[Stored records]
--- START ---
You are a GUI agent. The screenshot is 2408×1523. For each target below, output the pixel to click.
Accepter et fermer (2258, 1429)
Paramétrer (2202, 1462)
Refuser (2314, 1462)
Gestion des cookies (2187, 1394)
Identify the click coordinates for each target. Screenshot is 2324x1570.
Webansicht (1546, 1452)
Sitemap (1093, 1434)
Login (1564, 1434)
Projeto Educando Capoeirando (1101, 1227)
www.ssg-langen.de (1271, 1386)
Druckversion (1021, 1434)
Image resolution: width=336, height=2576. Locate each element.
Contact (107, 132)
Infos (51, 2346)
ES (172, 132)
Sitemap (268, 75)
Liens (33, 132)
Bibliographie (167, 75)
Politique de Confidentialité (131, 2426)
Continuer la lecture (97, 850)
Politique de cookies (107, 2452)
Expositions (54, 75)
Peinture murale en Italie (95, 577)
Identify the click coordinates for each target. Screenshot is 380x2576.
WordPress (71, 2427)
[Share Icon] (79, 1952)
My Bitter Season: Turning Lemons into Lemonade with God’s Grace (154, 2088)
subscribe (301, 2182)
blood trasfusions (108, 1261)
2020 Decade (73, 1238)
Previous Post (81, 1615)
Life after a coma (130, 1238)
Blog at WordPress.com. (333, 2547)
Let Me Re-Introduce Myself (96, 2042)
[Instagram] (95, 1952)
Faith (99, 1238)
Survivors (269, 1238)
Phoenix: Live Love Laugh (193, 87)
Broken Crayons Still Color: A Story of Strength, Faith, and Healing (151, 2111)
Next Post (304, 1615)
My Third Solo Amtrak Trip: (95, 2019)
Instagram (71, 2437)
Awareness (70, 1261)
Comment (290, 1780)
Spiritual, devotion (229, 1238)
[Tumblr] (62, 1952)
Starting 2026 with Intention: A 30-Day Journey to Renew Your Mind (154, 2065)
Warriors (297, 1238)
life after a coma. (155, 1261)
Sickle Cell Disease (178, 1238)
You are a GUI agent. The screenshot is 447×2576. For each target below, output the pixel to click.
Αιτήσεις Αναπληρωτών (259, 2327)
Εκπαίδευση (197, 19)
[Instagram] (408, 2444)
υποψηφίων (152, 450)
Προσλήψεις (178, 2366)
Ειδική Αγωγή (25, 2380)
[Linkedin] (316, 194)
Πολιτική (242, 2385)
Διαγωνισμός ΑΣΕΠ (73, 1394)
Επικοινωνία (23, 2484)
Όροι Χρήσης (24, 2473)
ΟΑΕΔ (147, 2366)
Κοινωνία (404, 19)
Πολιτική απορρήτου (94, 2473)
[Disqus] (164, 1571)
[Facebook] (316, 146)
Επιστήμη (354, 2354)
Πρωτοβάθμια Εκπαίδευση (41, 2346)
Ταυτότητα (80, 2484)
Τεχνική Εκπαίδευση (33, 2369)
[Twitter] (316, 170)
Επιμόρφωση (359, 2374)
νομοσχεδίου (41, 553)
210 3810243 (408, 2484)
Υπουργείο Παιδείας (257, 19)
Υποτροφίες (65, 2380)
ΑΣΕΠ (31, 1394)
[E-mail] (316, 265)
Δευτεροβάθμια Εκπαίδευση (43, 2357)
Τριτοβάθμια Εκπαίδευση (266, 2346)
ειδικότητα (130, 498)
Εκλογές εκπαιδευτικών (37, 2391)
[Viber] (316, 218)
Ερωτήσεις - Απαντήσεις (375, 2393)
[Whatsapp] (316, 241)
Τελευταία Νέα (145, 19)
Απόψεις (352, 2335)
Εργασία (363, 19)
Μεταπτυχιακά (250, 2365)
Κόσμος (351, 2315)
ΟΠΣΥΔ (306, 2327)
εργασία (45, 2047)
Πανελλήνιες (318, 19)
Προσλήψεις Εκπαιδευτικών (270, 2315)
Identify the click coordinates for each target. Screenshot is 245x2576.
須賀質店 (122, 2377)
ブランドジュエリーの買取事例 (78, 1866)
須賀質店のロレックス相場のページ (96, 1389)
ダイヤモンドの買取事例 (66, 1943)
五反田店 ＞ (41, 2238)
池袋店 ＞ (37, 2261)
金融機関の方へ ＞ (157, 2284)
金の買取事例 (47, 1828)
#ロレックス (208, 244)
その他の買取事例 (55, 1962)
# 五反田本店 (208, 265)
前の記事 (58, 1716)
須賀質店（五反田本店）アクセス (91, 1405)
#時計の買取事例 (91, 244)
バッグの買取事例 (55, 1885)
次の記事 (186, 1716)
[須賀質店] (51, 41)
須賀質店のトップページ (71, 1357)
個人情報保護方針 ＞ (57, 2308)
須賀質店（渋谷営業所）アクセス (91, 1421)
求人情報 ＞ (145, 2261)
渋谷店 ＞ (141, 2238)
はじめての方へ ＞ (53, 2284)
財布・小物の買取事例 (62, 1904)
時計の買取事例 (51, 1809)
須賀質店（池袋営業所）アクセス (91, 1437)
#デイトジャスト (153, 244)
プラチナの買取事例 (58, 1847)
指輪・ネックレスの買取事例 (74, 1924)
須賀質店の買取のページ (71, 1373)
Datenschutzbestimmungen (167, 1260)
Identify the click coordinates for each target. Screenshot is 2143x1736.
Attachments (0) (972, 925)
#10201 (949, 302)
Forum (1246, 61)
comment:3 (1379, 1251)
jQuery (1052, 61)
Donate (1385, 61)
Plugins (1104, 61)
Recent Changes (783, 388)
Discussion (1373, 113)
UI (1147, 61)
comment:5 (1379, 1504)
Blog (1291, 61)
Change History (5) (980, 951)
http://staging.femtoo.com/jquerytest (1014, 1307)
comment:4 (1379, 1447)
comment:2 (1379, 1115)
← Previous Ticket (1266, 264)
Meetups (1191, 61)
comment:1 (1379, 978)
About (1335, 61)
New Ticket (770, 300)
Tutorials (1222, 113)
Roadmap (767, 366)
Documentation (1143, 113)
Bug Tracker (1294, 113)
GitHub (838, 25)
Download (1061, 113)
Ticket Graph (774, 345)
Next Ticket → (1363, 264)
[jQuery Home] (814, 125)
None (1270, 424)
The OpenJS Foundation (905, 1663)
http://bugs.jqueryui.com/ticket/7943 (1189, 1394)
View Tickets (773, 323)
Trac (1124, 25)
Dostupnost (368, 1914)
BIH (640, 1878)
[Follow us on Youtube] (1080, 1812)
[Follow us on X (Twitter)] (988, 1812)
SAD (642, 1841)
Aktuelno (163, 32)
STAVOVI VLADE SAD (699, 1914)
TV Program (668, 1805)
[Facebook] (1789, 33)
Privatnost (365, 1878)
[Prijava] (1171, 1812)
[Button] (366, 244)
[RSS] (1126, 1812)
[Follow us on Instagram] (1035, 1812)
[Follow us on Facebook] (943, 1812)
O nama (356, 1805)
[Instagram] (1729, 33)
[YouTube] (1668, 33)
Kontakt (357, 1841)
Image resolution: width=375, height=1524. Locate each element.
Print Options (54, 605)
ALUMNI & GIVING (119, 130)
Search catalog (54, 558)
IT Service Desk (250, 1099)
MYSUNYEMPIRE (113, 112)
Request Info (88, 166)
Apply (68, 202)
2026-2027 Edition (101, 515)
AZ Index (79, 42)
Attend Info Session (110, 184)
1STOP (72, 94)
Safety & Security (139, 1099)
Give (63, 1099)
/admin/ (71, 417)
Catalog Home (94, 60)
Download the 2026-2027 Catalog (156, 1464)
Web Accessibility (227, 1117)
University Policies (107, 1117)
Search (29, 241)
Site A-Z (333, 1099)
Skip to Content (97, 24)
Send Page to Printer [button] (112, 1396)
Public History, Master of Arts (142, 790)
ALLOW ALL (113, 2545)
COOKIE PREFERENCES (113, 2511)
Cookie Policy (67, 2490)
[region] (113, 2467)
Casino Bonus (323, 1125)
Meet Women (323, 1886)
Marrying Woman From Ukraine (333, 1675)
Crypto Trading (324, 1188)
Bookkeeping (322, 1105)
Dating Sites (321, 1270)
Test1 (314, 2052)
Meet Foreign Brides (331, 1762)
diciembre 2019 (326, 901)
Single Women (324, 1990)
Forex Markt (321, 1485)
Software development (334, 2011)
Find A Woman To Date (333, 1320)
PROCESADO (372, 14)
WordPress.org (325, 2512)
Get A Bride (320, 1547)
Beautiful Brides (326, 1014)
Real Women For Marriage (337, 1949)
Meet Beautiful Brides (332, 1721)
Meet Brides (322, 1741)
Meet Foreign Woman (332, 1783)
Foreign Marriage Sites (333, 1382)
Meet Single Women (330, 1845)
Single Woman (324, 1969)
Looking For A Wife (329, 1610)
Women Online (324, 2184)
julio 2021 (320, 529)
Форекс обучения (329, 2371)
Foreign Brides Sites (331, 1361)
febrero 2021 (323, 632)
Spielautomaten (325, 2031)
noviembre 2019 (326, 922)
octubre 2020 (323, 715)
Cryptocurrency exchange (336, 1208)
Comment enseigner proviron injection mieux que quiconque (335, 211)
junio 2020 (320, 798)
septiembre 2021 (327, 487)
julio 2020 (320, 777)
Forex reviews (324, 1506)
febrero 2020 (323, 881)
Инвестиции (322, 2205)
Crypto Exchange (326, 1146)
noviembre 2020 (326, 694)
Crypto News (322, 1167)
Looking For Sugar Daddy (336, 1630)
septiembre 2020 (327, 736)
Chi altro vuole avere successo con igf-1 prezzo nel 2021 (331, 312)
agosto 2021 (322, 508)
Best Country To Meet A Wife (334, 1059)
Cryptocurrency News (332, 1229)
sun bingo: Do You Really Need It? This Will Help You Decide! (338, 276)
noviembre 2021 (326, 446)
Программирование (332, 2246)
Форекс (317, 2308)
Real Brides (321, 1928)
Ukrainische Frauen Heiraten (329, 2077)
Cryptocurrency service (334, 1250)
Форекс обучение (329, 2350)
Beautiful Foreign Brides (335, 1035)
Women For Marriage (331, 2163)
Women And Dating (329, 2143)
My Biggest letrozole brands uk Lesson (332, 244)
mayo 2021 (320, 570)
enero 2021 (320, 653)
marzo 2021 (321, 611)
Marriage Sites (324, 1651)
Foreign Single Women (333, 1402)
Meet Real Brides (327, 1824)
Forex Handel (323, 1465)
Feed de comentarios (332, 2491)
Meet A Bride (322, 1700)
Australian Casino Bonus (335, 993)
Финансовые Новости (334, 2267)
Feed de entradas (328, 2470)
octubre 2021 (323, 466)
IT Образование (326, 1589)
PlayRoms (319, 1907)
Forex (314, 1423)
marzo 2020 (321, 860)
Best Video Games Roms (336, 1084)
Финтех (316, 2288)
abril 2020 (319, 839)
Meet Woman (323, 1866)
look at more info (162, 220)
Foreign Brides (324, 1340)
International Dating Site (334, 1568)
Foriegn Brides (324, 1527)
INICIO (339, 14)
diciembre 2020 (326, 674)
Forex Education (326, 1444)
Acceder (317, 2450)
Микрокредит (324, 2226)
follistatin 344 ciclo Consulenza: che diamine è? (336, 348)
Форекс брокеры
--- END ---
* Problem statement:
Using the data above, print exactly the lines from the line that contains "[Tumblr] (62, 1952)" through the line that contains "Επικοινωνία (23, 2484)", with both included.

* Written reply:
[Tumblr] (62, 1952)
Starting 2026 with Intention: A 30-Day Journey to Renew Your Mind (154, 2065)
Warriors (297, 1238)
life after a coma. (155, 1261)
Sickle Cell Disease (178, 1238)
You are a GUI agent. The screenshot is 447×2576. For each target below, output the pixel to click.
Αιτήσεις Αναπληρωτών (259, 2327)
Εκπαίδευση (197, 19)
[Instagram] (408, 2444)
υποψηφίων (152, 450)
Προσλήψεις (178, 2366)
Ειδική Αγωγή (25, 2380)
[Linkedin] (316, 194)
Πολιτική (242, 2385)
Διαγωνισμός ΑΣΕΠ (73, 1394)
Επικοινωνία (23, 2484)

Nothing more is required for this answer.